简介
《朝天阙》这案子邪乎。死者生前是老实巴交的包子铺老板,死状却透着诡异,脖子歪得跟要拜天似的。仵作说中毒,可周围的伙计都说没见他碰过什么不该碰的东西。我跟着老刑过来查,发现老板娘最近接了个神秘订单,钱到手后立马动了杀心?
第六章 尘埃落定
老刑把烟斗往桌上一顿,烟灰簌簌往下掉,在油腻腻的桌面上砸出一个个小坑。“东西呢?”他没绕弯子,直接问包子铺老板娘。
老板娘正坐在柜台后面擦桌子,看见老刑,手一抖,油渍在桌布上晕开一个大黑点。“东西?老刑同志,您说的啥?”
“那块红布,”老刑指了指我们之前提过的那块布,“就是你让伙计去城东李记布庄买的那块。现在呢?”

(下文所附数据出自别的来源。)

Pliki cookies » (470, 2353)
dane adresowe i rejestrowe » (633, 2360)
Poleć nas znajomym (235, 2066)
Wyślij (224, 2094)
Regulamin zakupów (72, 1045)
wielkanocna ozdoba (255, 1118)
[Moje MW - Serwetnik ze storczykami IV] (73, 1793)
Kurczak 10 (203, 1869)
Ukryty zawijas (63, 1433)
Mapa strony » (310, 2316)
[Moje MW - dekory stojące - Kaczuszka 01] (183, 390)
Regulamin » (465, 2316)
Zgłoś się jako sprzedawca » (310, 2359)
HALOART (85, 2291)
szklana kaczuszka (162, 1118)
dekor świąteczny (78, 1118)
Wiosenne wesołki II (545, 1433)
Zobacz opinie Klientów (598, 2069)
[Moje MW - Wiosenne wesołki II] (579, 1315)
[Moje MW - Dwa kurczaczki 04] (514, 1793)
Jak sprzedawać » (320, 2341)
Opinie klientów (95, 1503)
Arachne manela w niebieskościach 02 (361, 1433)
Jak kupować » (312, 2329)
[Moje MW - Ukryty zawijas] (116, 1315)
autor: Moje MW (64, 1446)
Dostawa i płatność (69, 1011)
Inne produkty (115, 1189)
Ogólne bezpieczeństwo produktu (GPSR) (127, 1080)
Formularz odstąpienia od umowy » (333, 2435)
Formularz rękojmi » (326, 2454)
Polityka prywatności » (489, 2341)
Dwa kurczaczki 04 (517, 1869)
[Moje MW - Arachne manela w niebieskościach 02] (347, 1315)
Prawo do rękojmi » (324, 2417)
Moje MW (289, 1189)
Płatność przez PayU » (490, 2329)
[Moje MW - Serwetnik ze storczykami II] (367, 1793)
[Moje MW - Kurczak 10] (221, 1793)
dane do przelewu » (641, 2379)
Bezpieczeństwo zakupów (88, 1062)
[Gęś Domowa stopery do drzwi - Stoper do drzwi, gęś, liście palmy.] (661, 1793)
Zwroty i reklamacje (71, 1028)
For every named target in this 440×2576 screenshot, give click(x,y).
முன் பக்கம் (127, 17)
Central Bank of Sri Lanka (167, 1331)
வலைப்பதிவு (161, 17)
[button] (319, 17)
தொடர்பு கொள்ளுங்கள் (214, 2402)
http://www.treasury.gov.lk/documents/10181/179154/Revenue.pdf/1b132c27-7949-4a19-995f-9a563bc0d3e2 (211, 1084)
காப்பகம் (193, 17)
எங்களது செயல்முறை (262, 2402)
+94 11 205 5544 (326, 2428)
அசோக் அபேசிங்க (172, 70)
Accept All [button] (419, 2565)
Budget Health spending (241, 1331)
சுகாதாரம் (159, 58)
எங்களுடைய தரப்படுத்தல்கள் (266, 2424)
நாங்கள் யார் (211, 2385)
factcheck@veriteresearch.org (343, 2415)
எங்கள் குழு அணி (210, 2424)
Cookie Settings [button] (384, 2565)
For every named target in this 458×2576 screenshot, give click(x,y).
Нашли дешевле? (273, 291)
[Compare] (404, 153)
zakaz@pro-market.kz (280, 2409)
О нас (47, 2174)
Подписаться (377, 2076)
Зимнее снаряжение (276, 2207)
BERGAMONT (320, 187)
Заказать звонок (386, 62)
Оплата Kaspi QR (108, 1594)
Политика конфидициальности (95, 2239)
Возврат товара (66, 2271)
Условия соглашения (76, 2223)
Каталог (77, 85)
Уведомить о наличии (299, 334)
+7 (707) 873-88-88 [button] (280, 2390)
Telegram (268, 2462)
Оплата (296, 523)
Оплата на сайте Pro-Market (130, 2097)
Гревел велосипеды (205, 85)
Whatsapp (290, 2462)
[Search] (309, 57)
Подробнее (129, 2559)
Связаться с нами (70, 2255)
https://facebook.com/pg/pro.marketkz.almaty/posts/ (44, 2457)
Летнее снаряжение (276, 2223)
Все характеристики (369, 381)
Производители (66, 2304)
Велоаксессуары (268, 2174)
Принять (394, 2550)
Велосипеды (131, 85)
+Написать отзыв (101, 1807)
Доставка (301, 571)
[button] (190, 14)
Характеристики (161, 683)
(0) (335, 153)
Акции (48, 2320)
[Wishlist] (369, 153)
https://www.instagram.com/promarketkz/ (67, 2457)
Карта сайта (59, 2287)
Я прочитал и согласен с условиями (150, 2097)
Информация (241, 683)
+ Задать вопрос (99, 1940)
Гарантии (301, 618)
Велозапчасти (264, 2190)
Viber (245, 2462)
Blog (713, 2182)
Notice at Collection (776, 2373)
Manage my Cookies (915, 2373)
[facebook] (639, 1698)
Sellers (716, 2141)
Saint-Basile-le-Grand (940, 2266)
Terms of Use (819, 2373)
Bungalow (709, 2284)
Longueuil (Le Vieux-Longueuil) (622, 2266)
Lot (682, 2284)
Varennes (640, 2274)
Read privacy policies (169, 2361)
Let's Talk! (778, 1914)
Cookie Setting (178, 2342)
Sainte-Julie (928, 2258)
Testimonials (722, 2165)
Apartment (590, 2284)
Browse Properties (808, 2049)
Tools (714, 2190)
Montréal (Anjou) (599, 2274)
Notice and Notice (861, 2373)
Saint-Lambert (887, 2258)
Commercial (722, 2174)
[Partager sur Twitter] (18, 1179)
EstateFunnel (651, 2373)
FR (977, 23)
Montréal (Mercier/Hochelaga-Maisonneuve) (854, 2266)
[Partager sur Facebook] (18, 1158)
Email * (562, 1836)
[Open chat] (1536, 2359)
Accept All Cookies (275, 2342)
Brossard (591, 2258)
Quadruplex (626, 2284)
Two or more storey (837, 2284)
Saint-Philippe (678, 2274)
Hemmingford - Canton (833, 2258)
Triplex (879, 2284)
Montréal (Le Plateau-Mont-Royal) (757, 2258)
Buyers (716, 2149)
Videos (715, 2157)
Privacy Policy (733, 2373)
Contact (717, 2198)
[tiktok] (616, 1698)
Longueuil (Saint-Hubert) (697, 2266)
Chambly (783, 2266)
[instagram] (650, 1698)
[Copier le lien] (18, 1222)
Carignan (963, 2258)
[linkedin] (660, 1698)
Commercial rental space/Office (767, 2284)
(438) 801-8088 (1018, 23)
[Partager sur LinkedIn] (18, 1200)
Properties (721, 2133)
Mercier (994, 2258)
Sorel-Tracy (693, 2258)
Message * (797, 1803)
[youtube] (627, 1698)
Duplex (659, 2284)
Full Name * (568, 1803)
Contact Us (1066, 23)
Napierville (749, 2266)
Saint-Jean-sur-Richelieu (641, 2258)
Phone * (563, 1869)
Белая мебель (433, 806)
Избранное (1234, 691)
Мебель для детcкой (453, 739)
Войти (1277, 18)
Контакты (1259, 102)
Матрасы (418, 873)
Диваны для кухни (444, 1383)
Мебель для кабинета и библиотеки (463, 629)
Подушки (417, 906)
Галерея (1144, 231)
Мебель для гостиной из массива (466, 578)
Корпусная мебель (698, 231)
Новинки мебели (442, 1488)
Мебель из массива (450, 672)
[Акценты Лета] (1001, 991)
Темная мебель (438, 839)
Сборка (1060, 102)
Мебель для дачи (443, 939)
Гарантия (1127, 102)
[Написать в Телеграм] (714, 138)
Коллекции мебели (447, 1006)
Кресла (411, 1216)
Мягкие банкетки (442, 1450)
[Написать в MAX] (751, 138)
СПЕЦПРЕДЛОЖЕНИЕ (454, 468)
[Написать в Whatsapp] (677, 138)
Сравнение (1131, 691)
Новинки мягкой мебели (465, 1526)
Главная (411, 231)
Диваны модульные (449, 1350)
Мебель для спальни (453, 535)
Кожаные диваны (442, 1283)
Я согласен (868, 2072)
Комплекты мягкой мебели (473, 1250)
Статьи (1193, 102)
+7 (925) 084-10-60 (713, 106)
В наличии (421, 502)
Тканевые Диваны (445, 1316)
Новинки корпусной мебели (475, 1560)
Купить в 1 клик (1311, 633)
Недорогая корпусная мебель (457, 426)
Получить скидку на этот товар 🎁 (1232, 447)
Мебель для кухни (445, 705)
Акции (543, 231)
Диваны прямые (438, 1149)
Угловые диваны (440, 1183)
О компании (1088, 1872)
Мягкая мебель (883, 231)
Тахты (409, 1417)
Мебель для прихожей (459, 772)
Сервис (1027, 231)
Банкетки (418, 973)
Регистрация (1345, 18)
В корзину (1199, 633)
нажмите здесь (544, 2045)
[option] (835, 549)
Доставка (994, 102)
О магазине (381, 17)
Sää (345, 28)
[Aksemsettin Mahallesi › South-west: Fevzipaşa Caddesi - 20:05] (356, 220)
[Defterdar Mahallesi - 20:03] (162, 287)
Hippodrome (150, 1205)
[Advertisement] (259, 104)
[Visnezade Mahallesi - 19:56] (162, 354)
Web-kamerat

老板娘的脸唰地白了,眼神飘忽。“我让我家阿狗去买了…他今儿一早出门,还没回来呢。”
“哦,”老刑拖长了声音,“那他什么时候回来?”
“不知道…唉,这孩子,肯定是被车撞了或者…”老板娘开始冒虚汗。
老刑冷笑一声,转身就往外走。“走。”
我赶紧跟上。“老刑,查清楚了吗?”
“查什么查,”老刑头也不回,“去城东李记布庄!我们跟那老板正儿八经见个面。”
李记布庄在城东一条破破烂烂的巷子里,招牌都歪了。老板是个瘦精精的中年人,正对着算盘唉声叹气。看见我们,他眼睛一亮,赶紧起身招呼。
“同志,是找那块红布的事吧?我给你看了啊,就那块,红得跟血一样邪乎!”老板把布料摊在柜台上。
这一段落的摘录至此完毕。